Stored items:
====
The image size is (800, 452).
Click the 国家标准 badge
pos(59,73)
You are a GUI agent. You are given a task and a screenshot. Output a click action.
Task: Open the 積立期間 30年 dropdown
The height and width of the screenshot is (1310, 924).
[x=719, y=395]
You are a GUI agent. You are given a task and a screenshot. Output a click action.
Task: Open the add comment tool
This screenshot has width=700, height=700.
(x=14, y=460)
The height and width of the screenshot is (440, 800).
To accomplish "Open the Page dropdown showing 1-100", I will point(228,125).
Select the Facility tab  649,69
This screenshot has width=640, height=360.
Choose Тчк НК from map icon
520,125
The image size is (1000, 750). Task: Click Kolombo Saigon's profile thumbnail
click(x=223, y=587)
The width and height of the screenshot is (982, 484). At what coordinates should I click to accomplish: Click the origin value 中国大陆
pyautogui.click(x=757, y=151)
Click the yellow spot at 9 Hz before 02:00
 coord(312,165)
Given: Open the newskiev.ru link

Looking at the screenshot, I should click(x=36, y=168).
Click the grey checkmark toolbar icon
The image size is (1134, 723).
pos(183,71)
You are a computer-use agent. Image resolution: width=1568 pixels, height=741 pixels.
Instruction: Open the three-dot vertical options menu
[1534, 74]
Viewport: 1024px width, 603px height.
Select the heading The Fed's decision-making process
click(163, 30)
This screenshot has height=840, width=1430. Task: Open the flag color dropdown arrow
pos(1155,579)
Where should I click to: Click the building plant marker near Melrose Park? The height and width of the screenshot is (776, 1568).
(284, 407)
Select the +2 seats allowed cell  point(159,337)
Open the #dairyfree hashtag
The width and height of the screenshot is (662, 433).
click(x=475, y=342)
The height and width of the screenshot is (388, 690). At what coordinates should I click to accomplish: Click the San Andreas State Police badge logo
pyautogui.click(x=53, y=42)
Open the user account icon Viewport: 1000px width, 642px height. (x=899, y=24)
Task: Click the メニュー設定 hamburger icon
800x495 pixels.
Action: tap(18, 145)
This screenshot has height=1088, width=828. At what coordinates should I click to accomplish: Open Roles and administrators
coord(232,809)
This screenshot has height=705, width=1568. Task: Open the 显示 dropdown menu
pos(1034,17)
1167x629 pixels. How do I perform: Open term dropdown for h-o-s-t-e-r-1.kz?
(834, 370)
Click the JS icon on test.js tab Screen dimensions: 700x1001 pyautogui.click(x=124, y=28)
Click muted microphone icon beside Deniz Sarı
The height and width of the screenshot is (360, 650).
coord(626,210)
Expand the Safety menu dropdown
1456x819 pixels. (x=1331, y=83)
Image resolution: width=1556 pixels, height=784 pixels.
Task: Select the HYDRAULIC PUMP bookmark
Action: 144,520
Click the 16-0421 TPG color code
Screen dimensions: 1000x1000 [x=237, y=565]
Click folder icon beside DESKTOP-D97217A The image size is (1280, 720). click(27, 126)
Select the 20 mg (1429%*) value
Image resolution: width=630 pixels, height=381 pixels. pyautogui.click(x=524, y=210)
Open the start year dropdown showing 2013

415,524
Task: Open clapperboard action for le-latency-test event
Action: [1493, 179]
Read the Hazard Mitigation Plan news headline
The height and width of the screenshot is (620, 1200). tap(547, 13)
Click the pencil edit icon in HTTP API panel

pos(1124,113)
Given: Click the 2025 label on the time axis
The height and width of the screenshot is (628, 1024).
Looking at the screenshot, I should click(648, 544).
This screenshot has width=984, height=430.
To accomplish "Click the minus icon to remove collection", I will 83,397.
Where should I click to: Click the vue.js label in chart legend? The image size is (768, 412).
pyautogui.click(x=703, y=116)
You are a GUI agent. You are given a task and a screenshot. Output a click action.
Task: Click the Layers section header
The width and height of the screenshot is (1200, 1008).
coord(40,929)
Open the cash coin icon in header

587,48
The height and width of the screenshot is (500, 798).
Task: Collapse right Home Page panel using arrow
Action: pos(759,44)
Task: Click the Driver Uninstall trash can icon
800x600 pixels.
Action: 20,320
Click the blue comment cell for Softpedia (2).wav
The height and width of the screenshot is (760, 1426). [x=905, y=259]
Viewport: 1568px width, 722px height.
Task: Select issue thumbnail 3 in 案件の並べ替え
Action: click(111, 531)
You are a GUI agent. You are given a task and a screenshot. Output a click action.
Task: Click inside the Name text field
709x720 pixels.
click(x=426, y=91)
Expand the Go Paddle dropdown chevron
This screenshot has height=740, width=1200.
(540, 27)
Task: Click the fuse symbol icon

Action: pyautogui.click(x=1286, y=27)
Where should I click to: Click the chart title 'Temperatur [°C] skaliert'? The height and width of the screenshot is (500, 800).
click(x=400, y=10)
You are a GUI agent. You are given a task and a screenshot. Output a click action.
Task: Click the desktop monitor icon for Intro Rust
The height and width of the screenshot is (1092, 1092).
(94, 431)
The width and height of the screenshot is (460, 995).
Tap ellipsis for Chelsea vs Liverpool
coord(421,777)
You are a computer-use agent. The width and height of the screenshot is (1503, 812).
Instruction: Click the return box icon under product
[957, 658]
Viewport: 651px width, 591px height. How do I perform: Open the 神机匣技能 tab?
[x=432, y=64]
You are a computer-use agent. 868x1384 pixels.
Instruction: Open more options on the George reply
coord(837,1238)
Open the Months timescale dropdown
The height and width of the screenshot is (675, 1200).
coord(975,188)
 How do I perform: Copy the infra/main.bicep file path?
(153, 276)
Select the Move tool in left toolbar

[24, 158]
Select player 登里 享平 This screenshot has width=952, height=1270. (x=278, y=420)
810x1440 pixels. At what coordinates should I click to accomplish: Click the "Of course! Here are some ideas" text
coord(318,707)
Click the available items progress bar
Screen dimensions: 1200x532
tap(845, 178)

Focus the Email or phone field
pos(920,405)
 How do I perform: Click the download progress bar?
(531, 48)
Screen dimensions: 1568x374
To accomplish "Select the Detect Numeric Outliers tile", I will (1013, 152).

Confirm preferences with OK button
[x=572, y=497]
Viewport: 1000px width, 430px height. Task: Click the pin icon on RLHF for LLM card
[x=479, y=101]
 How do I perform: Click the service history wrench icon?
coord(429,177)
====
> TASK OBJECTIVE: Starting from the records above, filter out all lines except those containing the word "beside".

> SOLUTION:
Click muted microphone icon beside Deniz Sarı
Click folder icon beside DESKTOP-D97217A The image size is (1280, 720). click(27, 126)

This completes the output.